■ PROMPT ■
Excluding any images, copy all of the lines below precisely as written.

■ Records from a collection ■

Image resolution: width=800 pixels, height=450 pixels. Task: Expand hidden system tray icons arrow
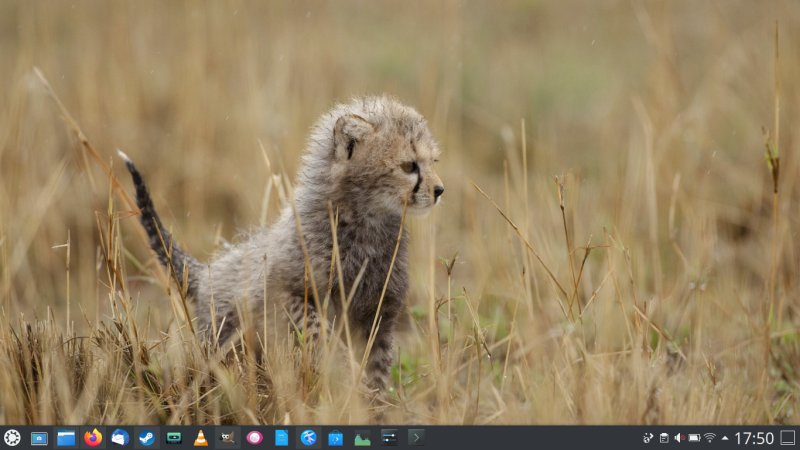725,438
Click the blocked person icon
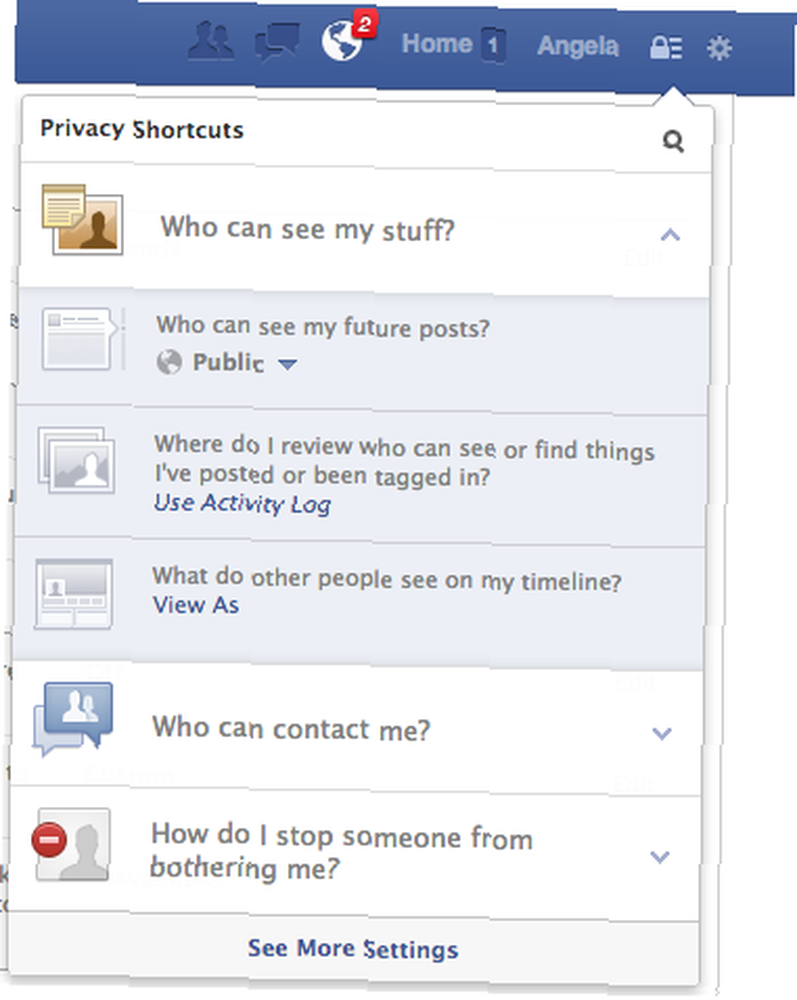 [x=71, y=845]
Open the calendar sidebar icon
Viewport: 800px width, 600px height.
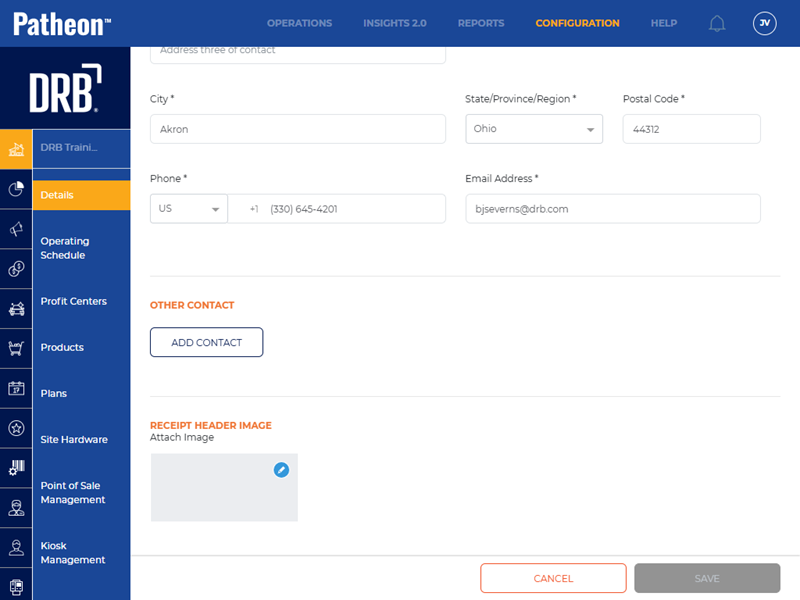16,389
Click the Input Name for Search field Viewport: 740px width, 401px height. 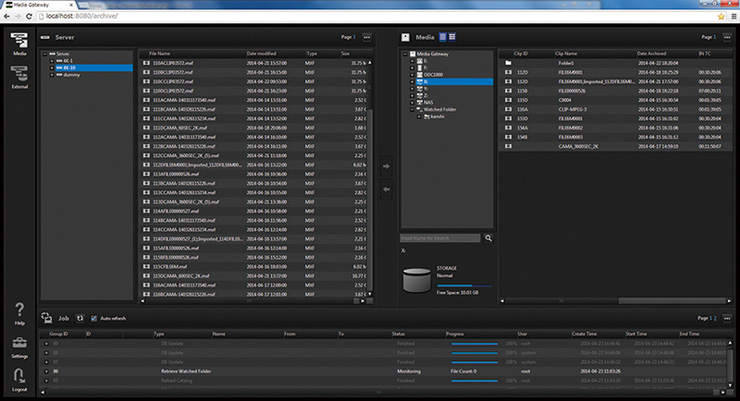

■ ANSWER FOR THE TASK ■
Image resolution: width=800 pixels, height=450 pixels. Task: Expand hidden system tray icons arrow
725,438
Click the blocked person icon
 [x=71, y=845]
Open the calendar sidebar icon
Viewport: 800px width, 600px height.
16,389
Click the Input Name for Search field Viewport: 740px width, 401px height. 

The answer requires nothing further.